- **WHAT YOU WILL DO**
Render every line of the rows below as a Markdown table with two columns, No. and Line. Number the lines in order and leave out any blank lines.

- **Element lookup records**

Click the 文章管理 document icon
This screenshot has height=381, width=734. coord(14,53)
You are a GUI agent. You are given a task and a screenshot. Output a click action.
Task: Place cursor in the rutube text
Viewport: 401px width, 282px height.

- **OUTPUT FOR THIS EXERCISE**
| No. | Line |
|---|---|
| 1 | Click the 文章管理 document icon |
| 2 | This screenshot has height=381, width=734. coord(14,53) |
| 3 | You are a GUI agent. You are given a task and a screenshot. Output a click action. |
| 4 | Task: Place cursor in the rutube text |
| 5 | Viewport: 401px width, 282px height. |